Task inputs: Begin
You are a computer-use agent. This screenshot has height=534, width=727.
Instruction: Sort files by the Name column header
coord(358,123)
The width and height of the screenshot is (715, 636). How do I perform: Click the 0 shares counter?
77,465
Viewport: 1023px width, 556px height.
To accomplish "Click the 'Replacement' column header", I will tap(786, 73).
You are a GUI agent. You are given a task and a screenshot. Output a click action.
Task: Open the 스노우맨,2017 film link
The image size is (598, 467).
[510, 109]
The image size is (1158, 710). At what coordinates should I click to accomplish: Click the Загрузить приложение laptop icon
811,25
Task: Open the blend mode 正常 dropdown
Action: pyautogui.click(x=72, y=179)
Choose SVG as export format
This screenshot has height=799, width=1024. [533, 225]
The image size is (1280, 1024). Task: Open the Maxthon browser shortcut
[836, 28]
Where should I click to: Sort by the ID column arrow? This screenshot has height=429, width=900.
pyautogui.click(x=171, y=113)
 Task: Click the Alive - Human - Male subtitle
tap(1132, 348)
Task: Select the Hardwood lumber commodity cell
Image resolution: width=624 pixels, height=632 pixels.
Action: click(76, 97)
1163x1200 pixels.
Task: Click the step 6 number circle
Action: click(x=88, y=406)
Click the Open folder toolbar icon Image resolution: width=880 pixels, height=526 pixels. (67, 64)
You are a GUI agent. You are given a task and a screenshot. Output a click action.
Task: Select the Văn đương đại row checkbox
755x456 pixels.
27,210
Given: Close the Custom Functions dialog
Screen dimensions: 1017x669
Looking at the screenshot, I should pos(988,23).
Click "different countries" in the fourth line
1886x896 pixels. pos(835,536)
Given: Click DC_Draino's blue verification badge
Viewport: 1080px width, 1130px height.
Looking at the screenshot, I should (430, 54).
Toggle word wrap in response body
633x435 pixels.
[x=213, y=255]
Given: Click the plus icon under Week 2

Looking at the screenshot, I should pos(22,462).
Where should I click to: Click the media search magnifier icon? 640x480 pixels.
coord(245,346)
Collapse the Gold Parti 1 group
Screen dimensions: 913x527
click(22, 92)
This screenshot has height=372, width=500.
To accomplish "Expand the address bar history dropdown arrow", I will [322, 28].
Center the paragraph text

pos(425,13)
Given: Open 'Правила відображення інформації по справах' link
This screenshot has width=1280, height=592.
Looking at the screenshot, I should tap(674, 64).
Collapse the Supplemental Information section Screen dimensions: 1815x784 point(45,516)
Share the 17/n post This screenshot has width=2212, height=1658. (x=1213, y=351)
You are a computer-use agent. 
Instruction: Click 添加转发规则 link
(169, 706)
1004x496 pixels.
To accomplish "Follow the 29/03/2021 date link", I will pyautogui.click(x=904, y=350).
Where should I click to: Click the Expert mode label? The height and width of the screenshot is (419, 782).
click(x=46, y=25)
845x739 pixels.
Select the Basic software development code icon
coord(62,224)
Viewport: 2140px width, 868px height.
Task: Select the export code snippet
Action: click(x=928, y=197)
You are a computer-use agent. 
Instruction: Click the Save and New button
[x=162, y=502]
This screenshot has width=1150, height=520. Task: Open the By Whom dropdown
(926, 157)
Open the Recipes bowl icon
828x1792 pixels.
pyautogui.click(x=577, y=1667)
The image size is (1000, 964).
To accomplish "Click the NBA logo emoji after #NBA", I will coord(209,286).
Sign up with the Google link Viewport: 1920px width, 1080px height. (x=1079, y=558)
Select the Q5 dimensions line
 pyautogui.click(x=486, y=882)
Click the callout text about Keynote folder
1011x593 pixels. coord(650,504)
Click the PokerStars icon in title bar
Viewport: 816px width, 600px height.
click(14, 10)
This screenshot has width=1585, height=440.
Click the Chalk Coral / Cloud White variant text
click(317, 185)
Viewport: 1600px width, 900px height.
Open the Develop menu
Task inputs: End
_Directions_: The reply must consist solely of the lines from the one containing "Open the Recipes bowl icon" through the last line in the material above, reproduced exactly.

_Task response_:
Open the Recipes bowl icon
828x1792 pixels.
pyautogui.click(x=577, y=1667)
The image size is (1000, 964).
To accomplish "Click the NBA logo emoji after #NBA", I will coord(209,286).
Sign up with the Google link Viewport: 1920px width, 1080px height. (x=1079, y=558)
Select the Q5 dimensions line
 pyautogui.click(x=486, y=882)
Click the callout text about Keynote folder
1011x593 pixels. coord(650,504)
Click the PokerStars icon in title bar
Viewport: 816px width, 600px height.
click(14, 10)
This screenshot has width=1585, height=440.
Click the Chalk Coral / Cloud White variant text
click(317, 185)
Viewport: 1600px width, 900px height.
Open the Develop menu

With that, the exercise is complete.